Among the entries below, count the lines holding the string "Como". Respond with the number alone.
---------- Input
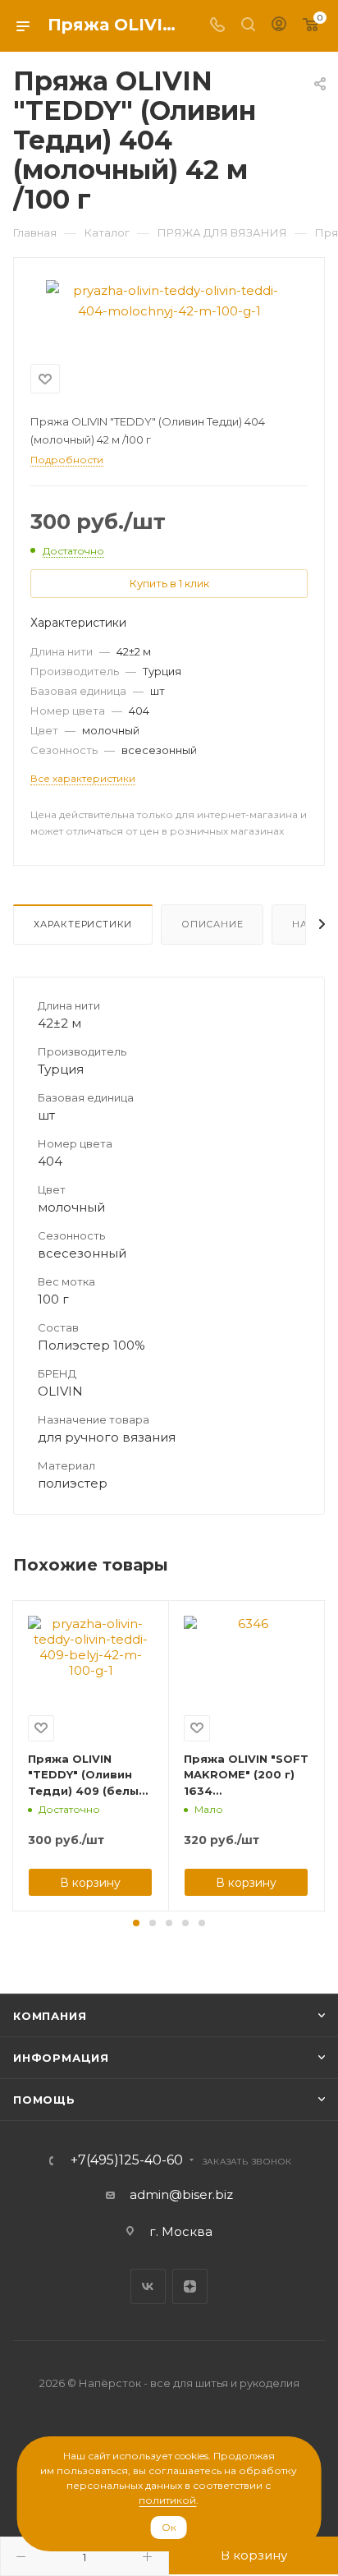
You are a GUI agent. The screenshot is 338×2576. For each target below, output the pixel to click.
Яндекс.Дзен (190, 2286)
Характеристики (83, 924)
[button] (136, 1923)
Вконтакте (148, 2286)
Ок (169, 2527)
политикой (167, 2500)
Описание (212, 924)
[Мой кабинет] (279, 26)
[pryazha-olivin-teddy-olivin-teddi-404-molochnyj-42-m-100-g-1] (169, 299)
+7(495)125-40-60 (127, 2160)
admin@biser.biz (181, 2194)
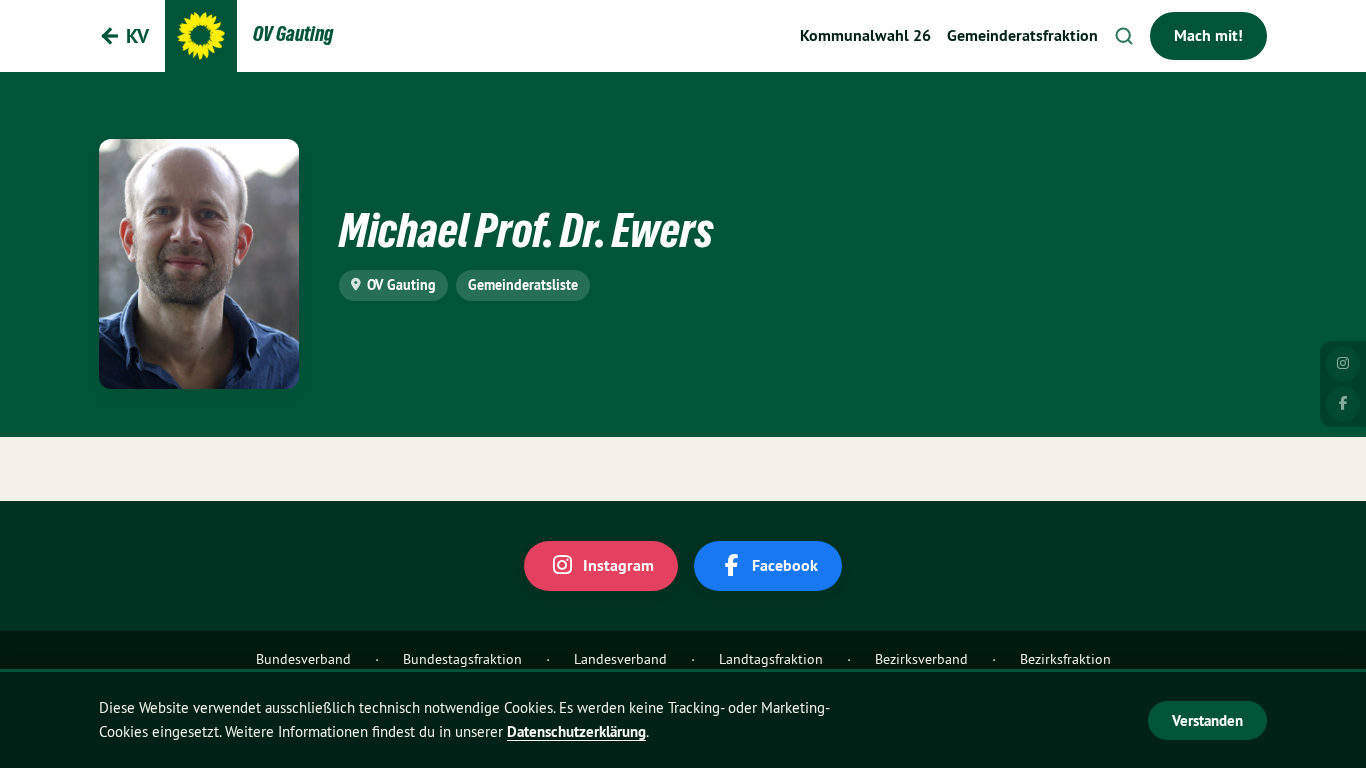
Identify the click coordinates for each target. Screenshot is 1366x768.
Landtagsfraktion (771, 659)
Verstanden (1207, 720)
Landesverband (620, 659)
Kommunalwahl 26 (865, 35)
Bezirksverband (921, 659)
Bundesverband (303, 659)
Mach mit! (1208, 35)
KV (137, 36)
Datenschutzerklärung (576, 731)
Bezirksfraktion (1065, 659)
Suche (1124, 36)
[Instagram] (1343, 364)
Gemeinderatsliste (523, 285)
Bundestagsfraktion (462, 659)
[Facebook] (1343, 404)
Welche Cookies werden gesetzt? (1005, 719)
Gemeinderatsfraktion (1022, 35)
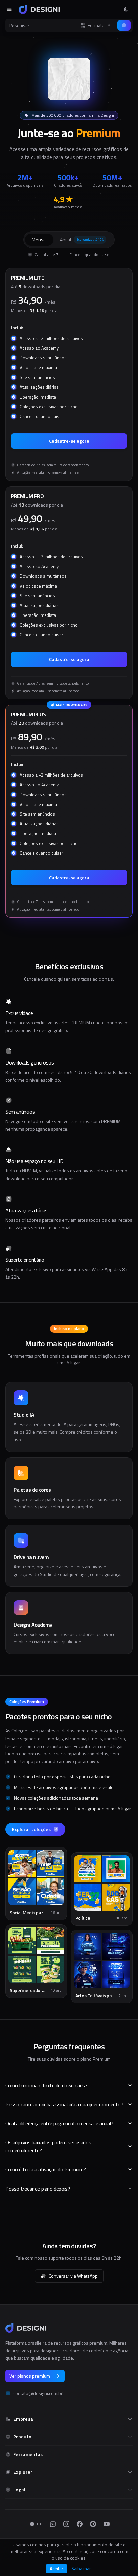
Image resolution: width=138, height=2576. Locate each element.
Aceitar (56, 2568)
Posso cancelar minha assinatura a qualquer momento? (64, 2104)
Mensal (39, 239)
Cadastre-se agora (69, 440)
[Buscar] (124, 25)
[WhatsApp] (53, 2524)
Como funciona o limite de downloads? (46, 2085)
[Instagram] (66, 2524)
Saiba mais (82, 2568)
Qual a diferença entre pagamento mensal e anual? (59, 2123)
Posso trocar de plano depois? (37, 2189)
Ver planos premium (29, 2375)
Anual (82, 239)
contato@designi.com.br (38, 2393)
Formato (96, 25)
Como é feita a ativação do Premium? (45, 2169)
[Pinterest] (93, 2524)
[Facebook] (80, 2524)
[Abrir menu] (9, 9)
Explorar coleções (31, 1829)
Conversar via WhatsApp (73, 2275)
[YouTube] (106, 2524)
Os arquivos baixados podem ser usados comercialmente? (48, 2146)
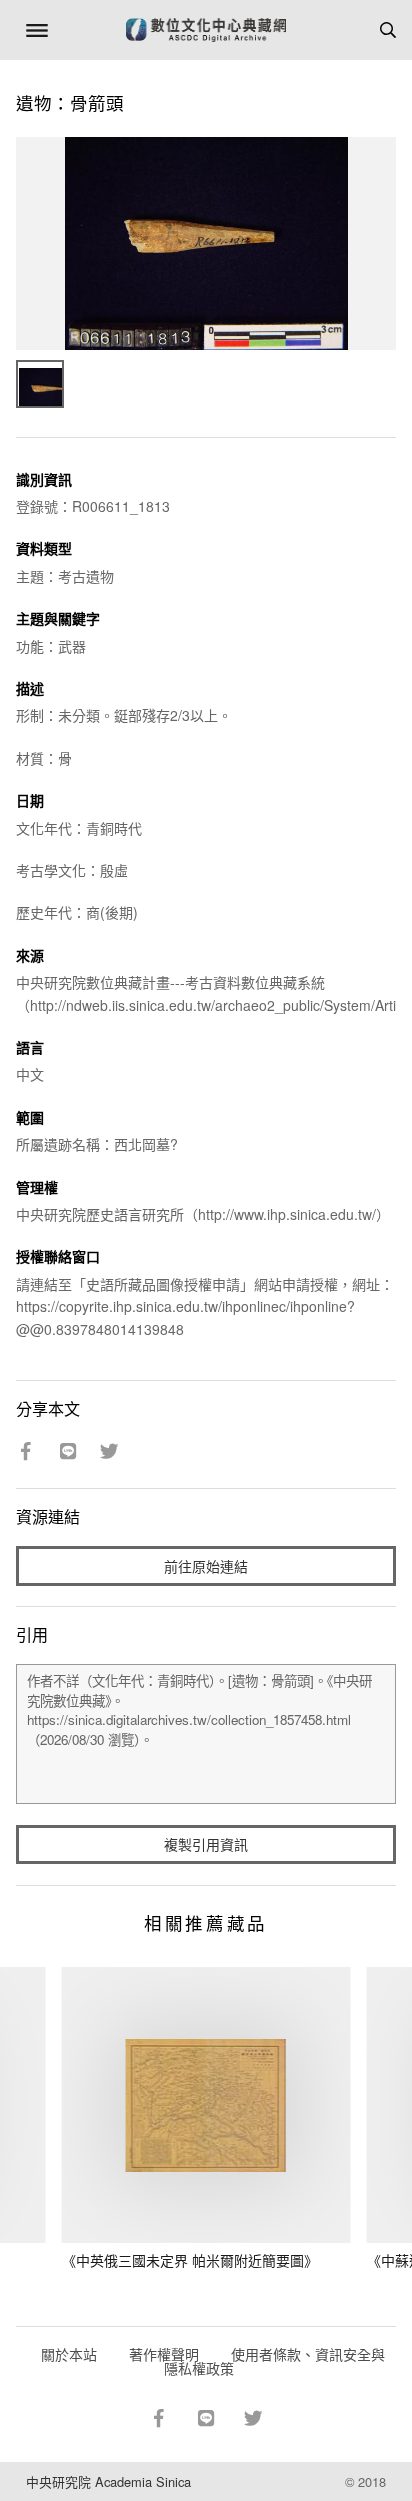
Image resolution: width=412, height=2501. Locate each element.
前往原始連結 (206, 1566)
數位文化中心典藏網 (206, 30)
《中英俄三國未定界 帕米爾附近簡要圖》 (190, 2260)
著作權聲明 (164, 2354)
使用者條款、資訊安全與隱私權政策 (274, 2361)
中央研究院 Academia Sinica (108, 2481)
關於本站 (69, 2354)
--------------------
Exercise result>
2